--- Data provided ---

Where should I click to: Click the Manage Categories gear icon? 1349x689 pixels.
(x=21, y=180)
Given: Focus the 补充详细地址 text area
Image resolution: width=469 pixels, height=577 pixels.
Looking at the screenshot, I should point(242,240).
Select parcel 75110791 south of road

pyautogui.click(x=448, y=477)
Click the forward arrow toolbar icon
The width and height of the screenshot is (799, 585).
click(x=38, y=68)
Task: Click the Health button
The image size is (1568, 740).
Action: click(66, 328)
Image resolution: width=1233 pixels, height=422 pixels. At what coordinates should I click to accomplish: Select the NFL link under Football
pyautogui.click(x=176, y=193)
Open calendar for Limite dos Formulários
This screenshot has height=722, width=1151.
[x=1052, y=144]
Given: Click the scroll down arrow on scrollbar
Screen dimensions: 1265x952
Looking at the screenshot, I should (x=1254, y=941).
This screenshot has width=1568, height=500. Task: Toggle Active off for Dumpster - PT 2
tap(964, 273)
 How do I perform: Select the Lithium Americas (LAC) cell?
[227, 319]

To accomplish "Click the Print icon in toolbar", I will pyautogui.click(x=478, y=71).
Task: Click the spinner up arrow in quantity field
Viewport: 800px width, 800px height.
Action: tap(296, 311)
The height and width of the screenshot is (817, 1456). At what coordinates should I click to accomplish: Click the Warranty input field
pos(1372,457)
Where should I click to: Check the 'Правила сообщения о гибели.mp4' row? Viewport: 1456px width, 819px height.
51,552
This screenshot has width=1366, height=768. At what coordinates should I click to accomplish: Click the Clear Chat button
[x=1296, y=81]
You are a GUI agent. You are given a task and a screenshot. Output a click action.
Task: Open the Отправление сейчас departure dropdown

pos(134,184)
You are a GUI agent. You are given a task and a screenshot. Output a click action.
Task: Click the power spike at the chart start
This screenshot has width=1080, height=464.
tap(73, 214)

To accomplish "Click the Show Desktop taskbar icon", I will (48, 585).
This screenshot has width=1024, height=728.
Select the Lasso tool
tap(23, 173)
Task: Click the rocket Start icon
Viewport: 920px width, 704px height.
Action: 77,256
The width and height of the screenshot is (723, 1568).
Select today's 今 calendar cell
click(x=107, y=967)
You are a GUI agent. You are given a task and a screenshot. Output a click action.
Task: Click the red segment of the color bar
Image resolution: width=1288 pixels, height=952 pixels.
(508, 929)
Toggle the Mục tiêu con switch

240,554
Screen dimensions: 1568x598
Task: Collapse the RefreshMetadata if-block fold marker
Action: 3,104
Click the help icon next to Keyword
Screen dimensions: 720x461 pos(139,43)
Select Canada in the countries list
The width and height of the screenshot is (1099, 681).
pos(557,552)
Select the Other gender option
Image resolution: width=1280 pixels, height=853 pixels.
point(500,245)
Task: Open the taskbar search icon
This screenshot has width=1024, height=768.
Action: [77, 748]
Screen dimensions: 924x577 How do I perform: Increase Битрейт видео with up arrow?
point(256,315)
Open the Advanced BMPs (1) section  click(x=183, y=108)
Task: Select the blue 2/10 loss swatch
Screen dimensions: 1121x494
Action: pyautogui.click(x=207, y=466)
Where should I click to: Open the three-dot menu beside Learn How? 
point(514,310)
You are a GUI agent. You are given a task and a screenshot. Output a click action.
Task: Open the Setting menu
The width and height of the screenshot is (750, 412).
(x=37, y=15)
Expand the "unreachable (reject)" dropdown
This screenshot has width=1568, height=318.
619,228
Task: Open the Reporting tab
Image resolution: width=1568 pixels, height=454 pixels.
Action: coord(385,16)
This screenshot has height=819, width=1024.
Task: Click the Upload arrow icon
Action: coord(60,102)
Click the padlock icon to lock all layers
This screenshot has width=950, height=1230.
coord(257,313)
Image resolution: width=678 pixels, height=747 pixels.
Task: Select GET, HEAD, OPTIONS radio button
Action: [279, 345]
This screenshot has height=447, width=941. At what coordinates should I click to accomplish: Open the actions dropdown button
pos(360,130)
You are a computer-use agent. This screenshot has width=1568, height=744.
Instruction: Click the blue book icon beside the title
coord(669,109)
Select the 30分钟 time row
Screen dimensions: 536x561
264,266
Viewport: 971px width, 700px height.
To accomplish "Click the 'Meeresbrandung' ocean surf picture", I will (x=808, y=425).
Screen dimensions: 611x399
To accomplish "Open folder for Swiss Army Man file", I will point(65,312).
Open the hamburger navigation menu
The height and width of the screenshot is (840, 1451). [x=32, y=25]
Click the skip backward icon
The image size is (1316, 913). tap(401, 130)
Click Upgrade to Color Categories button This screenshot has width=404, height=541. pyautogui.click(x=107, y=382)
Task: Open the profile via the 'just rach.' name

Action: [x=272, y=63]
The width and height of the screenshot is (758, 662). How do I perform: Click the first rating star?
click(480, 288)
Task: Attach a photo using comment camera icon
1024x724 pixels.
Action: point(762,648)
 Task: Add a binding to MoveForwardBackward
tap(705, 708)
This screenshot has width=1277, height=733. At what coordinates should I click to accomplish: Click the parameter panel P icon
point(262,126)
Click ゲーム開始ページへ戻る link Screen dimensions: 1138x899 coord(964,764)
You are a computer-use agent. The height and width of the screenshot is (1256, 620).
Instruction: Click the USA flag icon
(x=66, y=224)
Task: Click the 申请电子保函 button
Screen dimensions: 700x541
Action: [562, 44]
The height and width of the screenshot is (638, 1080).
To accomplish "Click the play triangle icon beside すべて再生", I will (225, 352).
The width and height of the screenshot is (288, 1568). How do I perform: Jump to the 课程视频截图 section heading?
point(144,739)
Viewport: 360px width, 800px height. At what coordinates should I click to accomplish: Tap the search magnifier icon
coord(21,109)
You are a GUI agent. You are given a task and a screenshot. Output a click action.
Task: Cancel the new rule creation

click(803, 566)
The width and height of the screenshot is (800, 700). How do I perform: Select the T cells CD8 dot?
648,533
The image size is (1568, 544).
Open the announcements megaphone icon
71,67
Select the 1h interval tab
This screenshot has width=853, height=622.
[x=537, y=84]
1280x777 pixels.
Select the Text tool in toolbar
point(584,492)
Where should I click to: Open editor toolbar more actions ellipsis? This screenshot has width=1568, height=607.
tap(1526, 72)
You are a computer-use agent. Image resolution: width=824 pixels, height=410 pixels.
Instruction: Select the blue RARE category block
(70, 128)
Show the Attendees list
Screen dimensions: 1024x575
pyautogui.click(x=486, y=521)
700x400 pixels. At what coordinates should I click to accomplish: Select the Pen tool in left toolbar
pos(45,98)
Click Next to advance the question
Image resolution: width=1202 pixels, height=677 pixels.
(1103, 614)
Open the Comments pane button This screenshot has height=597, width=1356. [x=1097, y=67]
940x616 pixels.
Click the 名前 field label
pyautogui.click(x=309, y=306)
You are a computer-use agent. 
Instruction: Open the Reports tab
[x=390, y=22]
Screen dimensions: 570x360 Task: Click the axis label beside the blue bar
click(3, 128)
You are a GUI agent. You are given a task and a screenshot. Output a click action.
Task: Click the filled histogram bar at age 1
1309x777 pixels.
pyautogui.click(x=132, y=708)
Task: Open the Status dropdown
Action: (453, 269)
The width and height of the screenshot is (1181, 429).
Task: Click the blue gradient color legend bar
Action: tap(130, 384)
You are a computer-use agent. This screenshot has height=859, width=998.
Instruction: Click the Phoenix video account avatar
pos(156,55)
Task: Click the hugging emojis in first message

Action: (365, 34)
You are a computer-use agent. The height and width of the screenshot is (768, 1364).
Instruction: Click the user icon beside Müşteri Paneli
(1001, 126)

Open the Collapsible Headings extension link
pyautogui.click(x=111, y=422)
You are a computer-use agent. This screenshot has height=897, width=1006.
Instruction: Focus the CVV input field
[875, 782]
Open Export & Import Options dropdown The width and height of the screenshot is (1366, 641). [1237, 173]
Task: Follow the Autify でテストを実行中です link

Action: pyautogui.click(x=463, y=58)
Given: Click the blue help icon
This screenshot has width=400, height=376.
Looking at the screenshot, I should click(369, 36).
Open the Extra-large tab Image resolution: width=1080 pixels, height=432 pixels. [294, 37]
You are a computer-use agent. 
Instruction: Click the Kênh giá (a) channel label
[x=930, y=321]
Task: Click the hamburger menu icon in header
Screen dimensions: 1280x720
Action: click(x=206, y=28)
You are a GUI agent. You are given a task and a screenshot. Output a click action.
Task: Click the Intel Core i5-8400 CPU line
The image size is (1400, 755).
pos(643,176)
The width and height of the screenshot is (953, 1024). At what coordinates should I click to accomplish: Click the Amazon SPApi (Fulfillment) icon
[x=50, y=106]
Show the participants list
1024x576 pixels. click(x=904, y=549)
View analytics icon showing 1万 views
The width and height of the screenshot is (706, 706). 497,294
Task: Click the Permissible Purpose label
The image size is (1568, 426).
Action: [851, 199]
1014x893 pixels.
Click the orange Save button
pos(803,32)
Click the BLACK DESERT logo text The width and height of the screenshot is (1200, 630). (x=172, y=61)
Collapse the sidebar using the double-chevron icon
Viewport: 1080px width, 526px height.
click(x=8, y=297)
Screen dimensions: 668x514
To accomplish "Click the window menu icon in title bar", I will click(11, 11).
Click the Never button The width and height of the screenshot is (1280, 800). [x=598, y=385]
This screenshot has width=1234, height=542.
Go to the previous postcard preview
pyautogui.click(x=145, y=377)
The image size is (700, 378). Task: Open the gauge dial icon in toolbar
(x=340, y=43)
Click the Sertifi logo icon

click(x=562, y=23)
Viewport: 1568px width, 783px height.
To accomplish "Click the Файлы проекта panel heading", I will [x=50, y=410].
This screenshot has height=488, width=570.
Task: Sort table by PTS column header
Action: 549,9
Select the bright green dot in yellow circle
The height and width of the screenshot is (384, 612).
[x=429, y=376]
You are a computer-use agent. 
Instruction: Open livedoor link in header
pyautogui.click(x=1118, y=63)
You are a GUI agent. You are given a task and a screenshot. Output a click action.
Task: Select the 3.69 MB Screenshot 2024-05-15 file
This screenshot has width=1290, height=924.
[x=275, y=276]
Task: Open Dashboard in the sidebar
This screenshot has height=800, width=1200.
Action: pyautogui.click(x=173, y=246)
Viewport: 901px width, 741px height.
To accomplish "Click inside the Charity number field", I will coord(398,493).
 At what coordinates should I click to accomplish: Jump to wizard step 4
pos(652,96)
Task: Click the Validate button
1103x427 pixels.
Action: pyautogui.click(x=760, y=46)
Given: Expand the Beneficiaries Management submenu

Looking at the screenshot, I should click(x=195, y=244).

---

Problem to solve:
If a line in the records contains the word "taskbar", copy it.

Completed task:
To accomplish "Click the Show Desktop taskbar icon", I will (48, 585).
Task: Open the taskbar search icon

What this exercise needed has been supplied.